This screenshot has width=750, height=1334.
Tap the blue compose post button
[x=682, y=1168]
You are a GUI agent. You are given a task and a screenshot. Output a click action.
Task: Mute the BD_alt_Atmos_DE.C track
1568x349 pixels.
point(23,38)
...
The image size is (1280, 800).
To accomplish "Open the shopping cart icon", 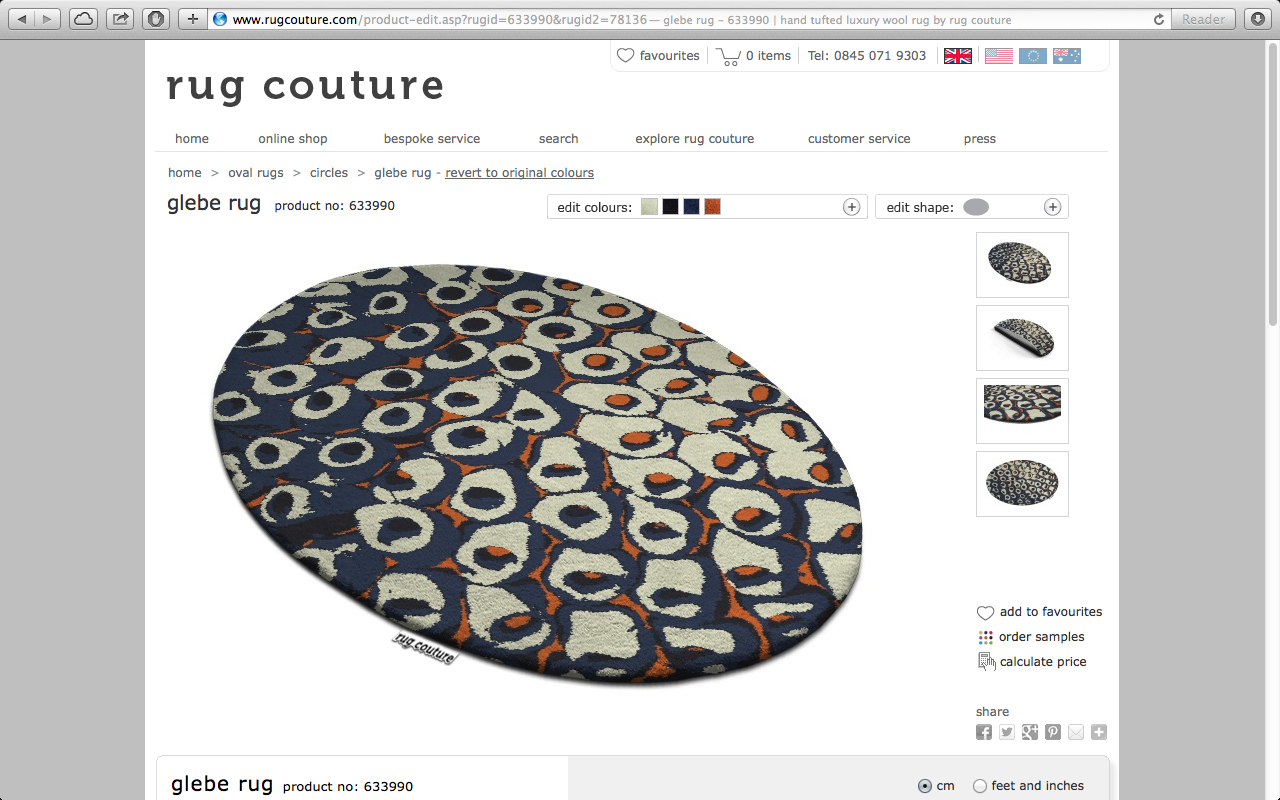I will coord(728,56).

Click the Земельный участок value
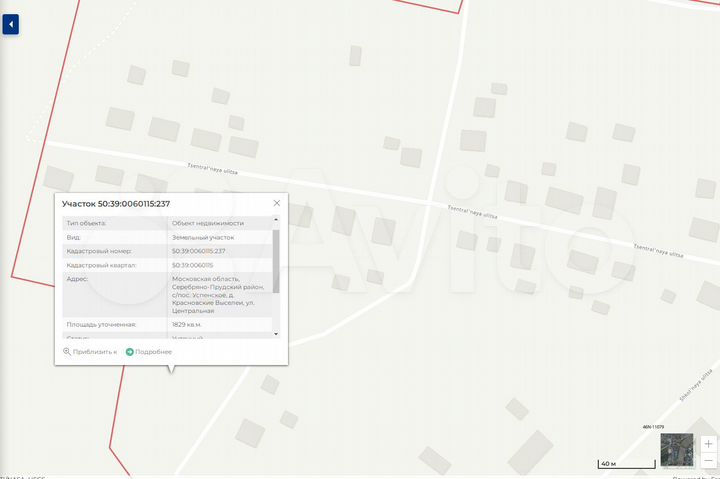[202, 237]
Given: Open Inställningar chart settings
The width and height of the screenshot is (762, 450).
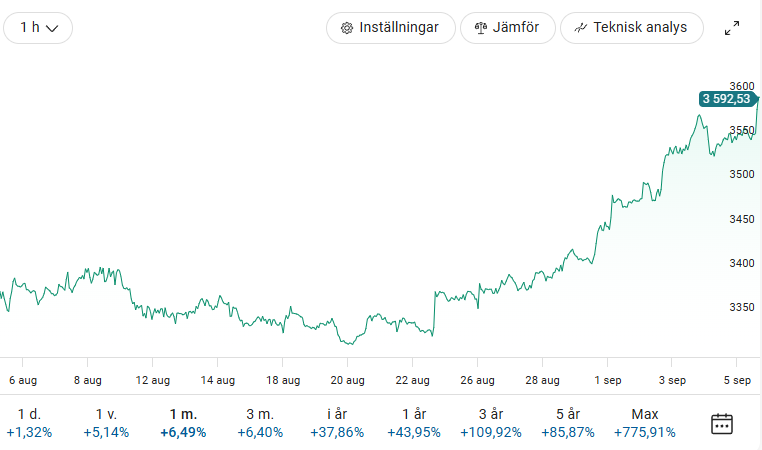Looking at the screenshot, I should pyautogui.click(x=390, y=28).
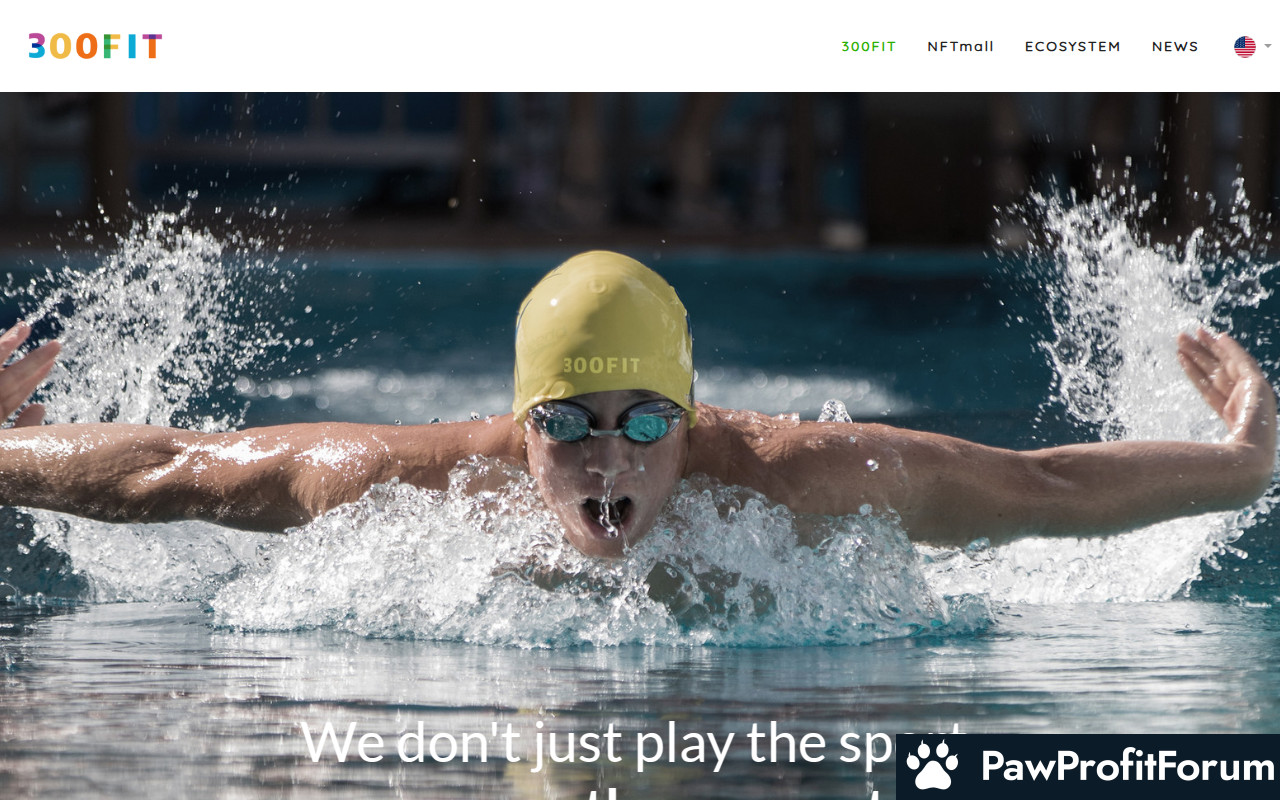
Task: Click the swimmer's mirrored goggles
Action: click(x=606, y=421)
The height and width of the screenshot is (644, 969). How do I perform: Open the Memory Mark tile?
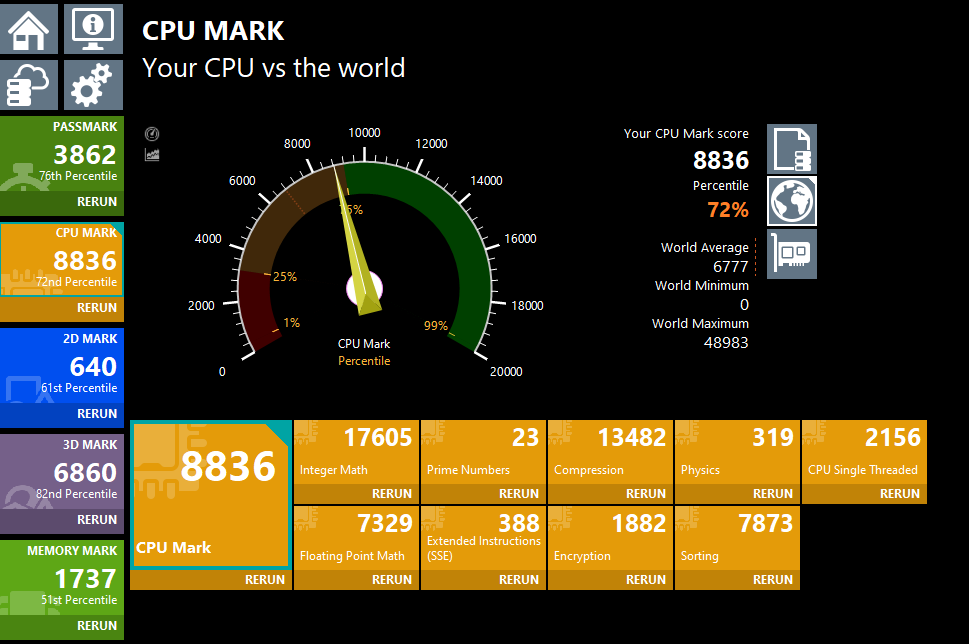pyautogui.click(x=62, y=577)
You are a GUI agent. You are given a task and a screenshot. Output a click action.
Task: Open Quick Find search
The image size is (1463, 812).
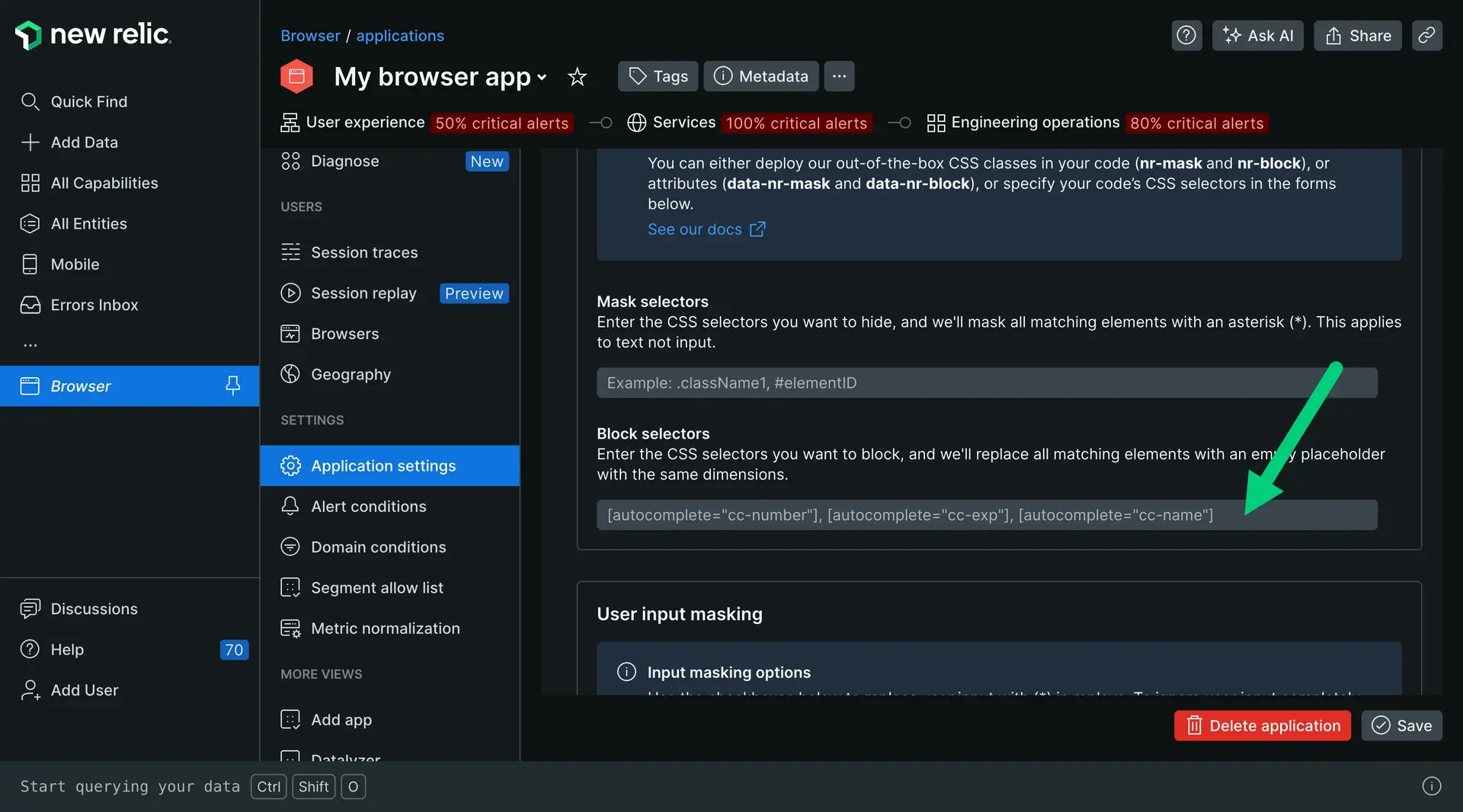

What to do
Check the listing above for lines containing the string "size", and copy each one.

Result of the task
The image size is (1280, 800).
The image size is (1463, 812).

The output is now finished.